When Mark entered therapy, it became clear that the forces that had led to his gambling involved all of us. I was reminded of our childhood games of Crack the Whip. The boy at one end could be running slowly, even walking, but when he changed direction, the centrifugal force grew as it passed through each person; by the time it reached the whip’s end, it was so strong that the last one in line, running too fast for his legs to keep up, spun off and tumbled to the ground.

At the suggestion of Mark’s counselor, the six of us entered family therapy. Three or four times that spring, Harry flew in from Wisconsin, I took the shuttle up from New York, Ned drove in from Boston, Mark came from work in Watertown, and our parents drove over from Dedham to meet with a psychologist in a suburb not unlike the ones in which we had grown up. In the morning, lying in bed in SoHo, Anne and I read Babar aloud to Susannah, who was on the verge of saying her first words. In the afternoon, sitting in a semicircle in an office with wall-to-wall carpeting and Winslow Homer reproductions, my brothers, parents, and I sorted through layers of misperception, unspoken hurts, unvoiced accusations, and old wounds so deeply buried it seemed impossible they could ever heal. It was as if we, too, were learning to speak a new language.

I had assumed that I was there to help Mark, to help fix things, to be a sensitive listener, to be, perhaps, something of a therapist myself. Then, one afternoon, as we were discussing our peaceful early years in Dedham, I began to talk about how close I had felt to Harry and how confused I had been at the gulf that had opened between us. I was surprised to find myself unable to stop crying. Harry explained that his pulling away had nothing to do with me. He talked about how, as a teenager, he had just been trying to survive, and to do that, he’d felt he had to distance himself from his family. I’d had no idea how much Harry had hurt because he worked so hard to conceal it. He told us that when he had been moved up to the third floor at the age of nine, he had felt exiled, not promoted.
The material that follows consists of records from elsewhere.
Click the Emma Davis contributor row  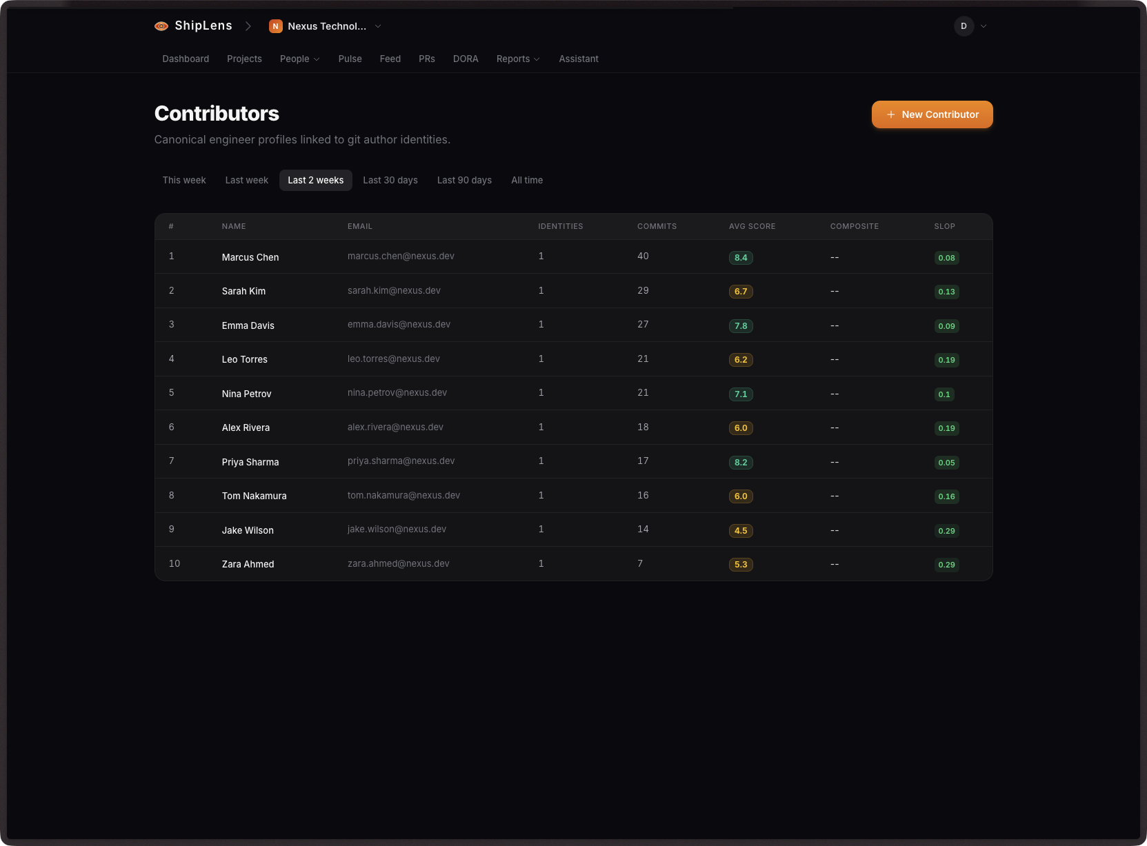coord(483,325)
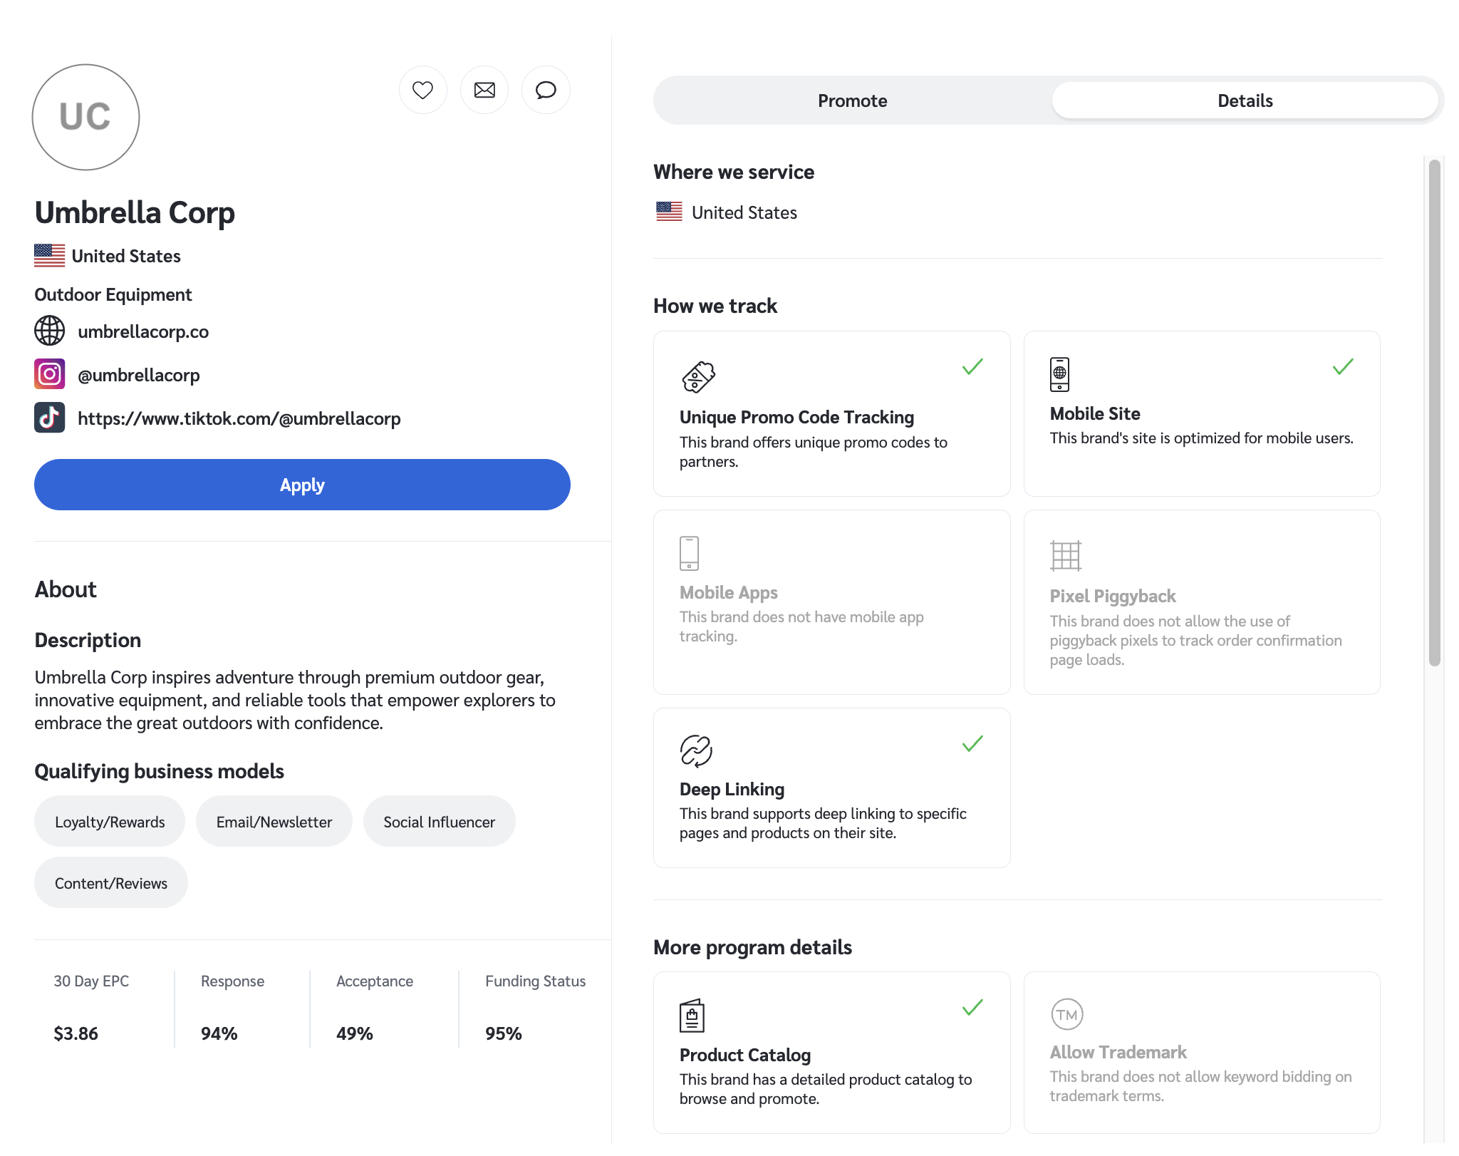The height and width of the screenshot is (1156, 1459).
Task: Click the Deep Linking chain icon
Action: point(696,750)
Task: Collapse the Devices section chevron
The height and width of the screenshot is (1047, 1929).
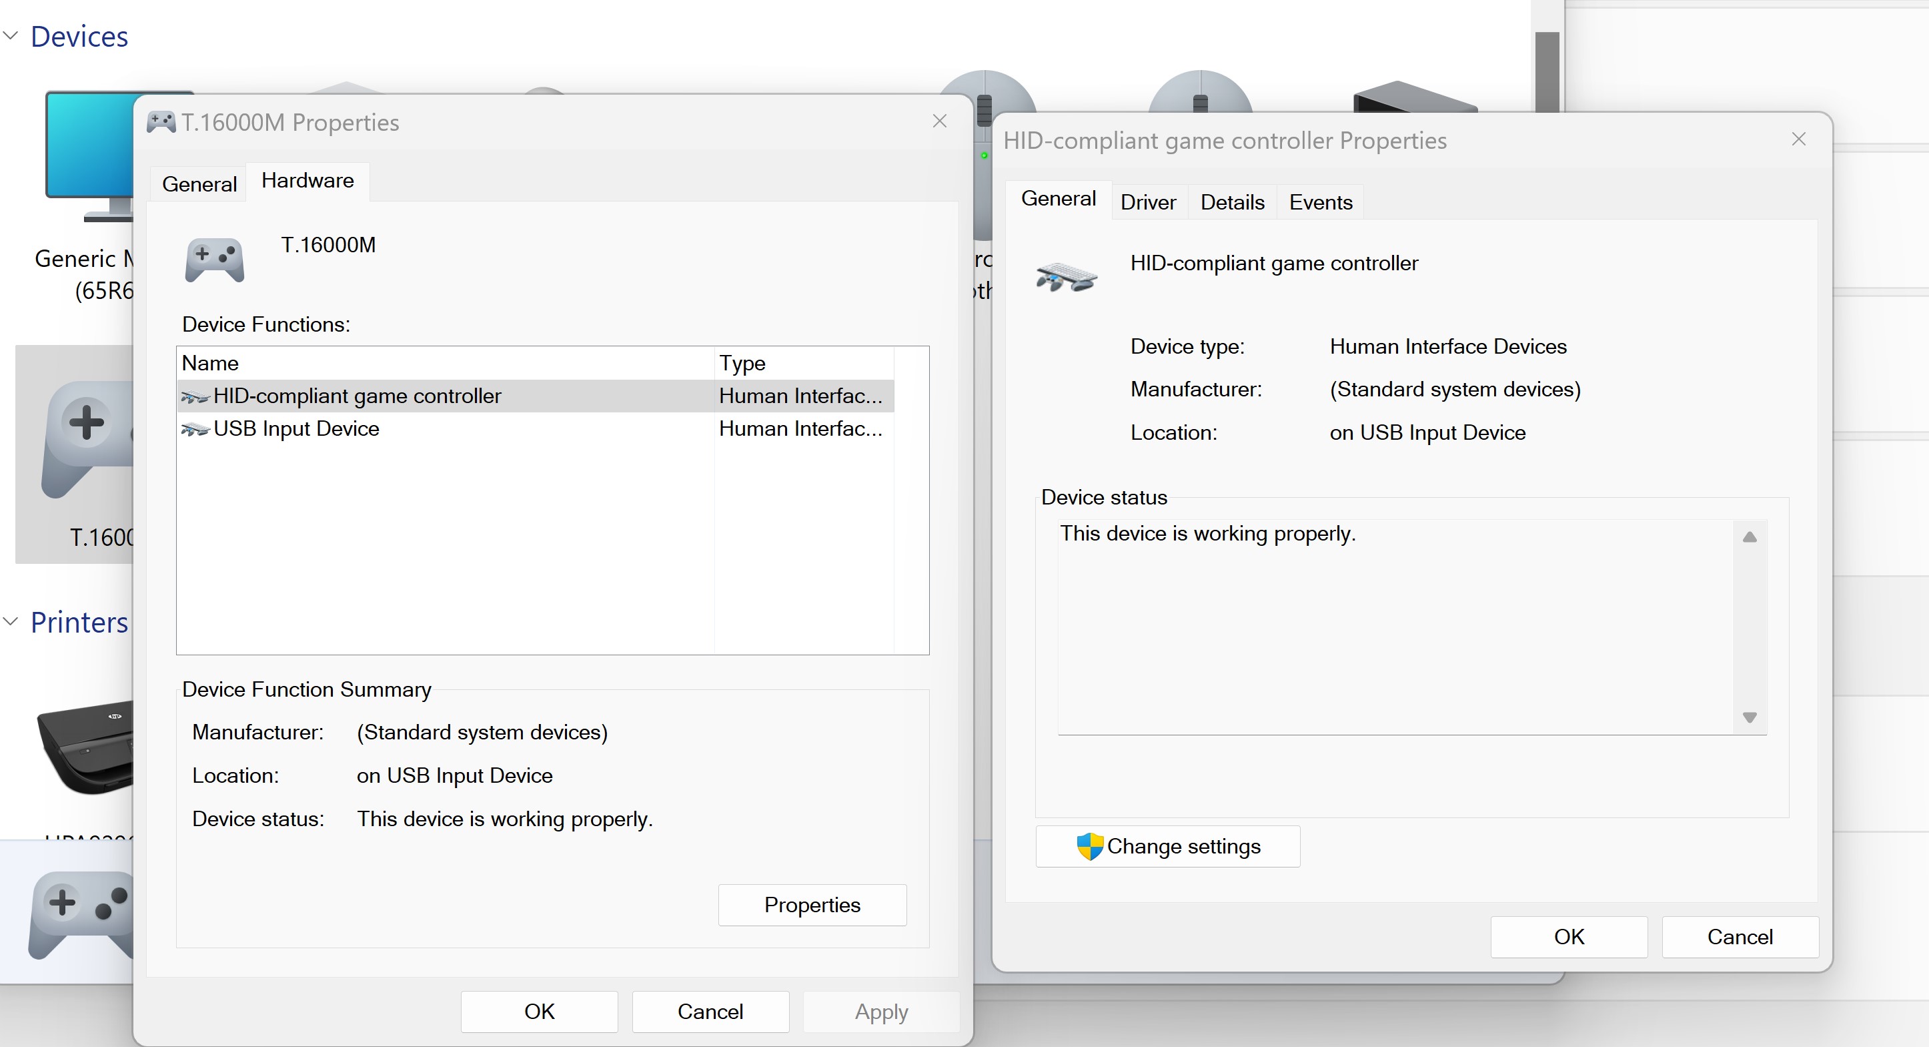Action: pos(10,35)
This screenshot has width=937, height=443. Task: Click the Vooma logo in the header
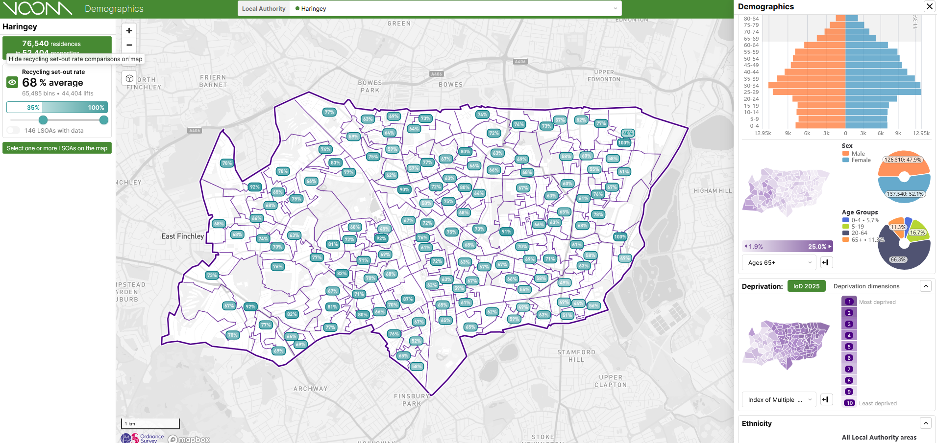[x=37, y=8]

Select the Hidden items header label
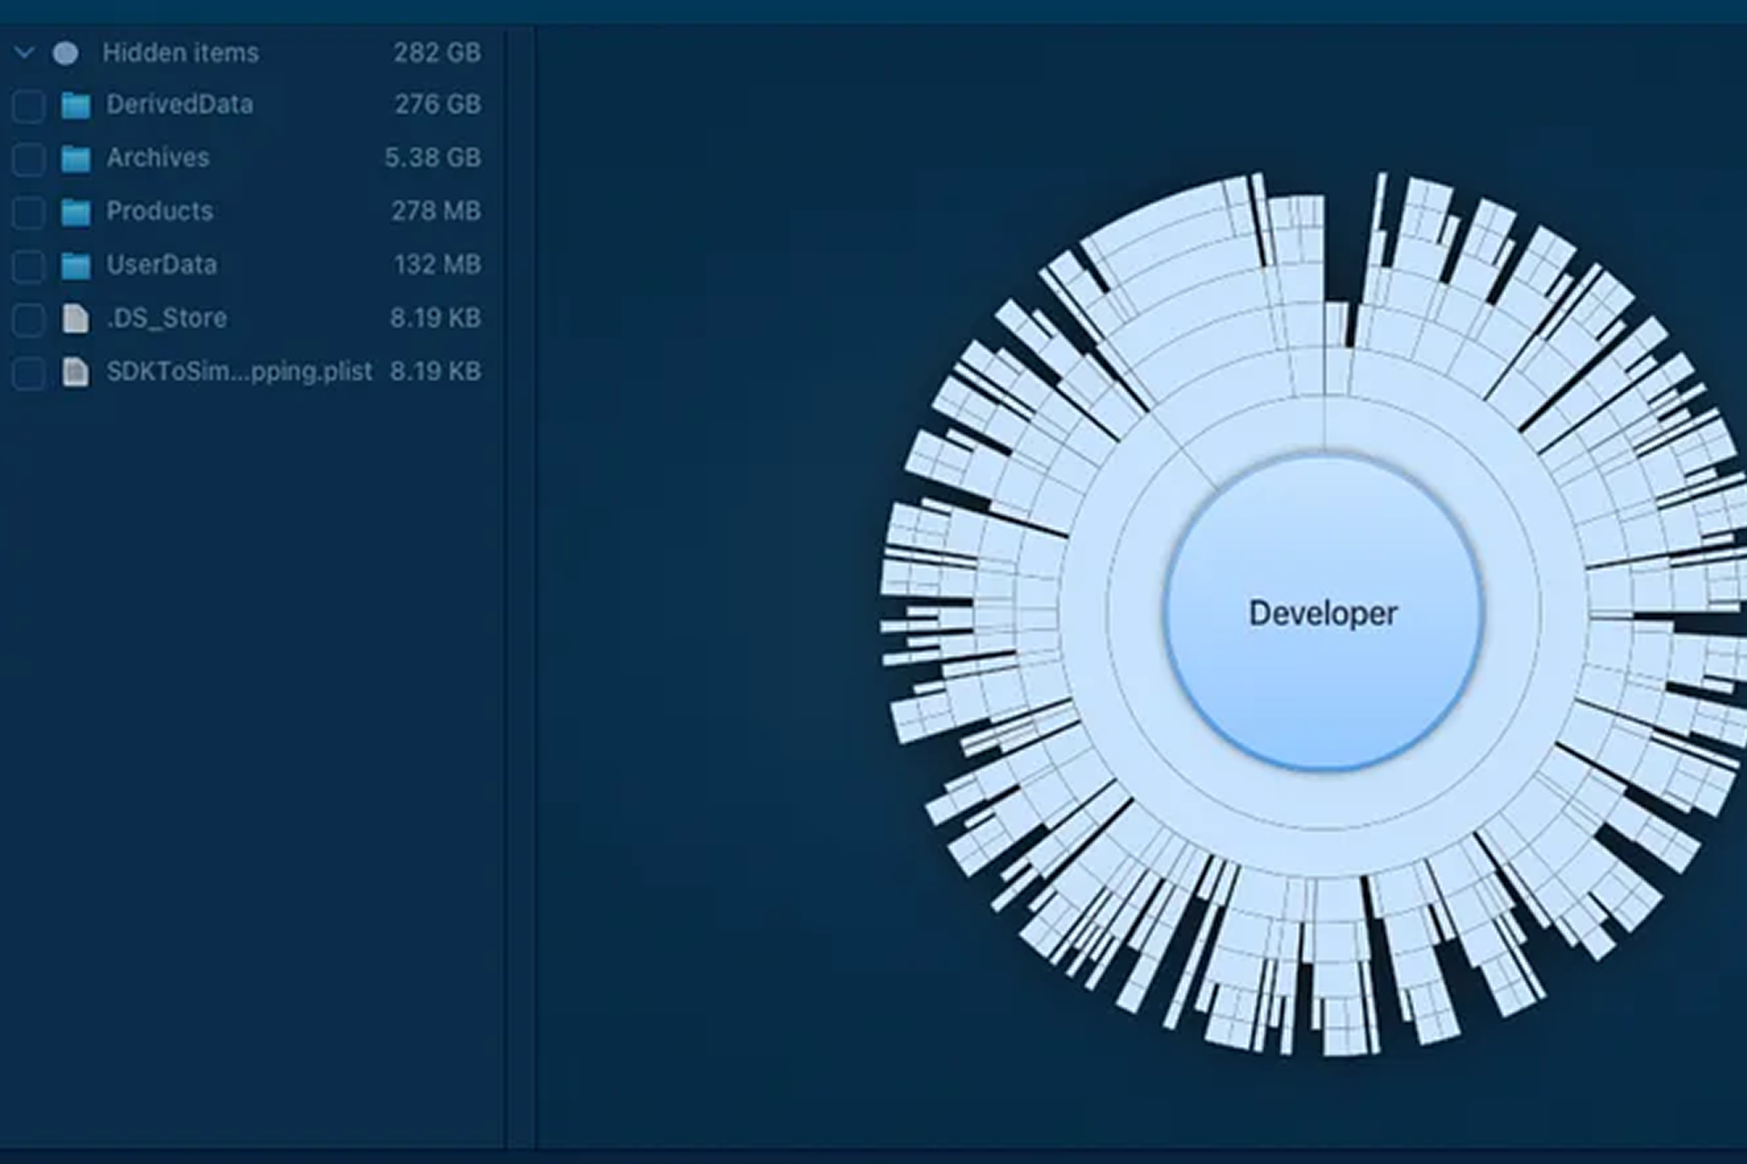click(x=181, y=52)
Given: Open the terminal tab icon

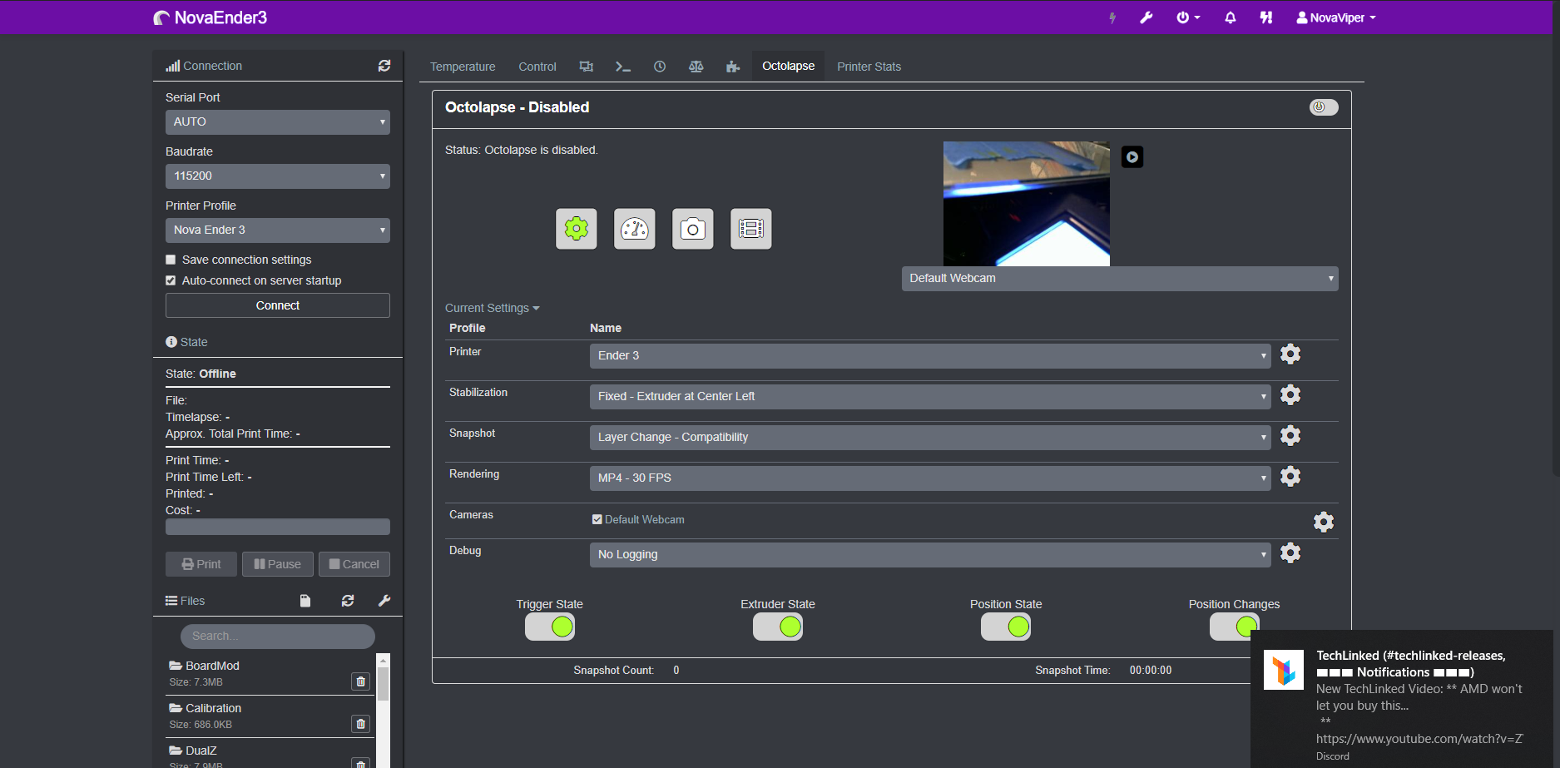Looking at the screenshot, I should coord(622,66).
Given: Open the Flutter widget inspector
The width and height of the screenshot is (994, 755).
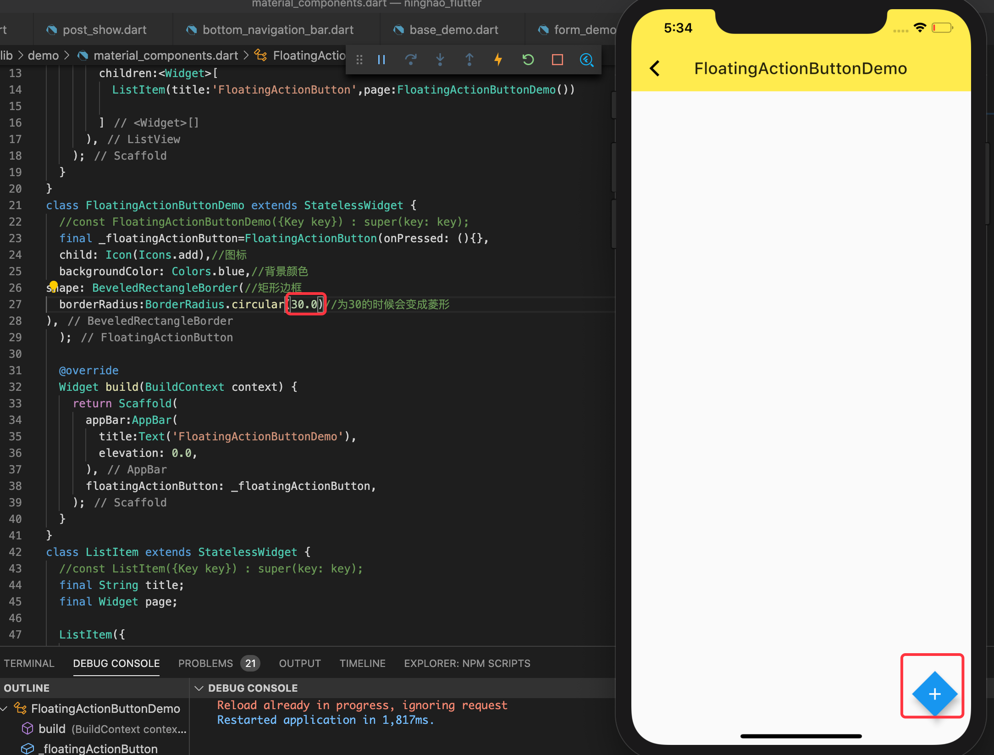Looking at the screenshot, I should (x=587, y=60).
It was at this point that my father reached into his pocket, pulled out his wallet, and unfolded the ancient, crumbling photograph of Harry and me, taken when we were children. And it was at this point—in a moment so fraught with symbolism that I wondered later whether it had really happened—that the snapshot split in two and fluttered to the ground. At the time, I thought it could only mean that our family had been irreparably fractured. It did not.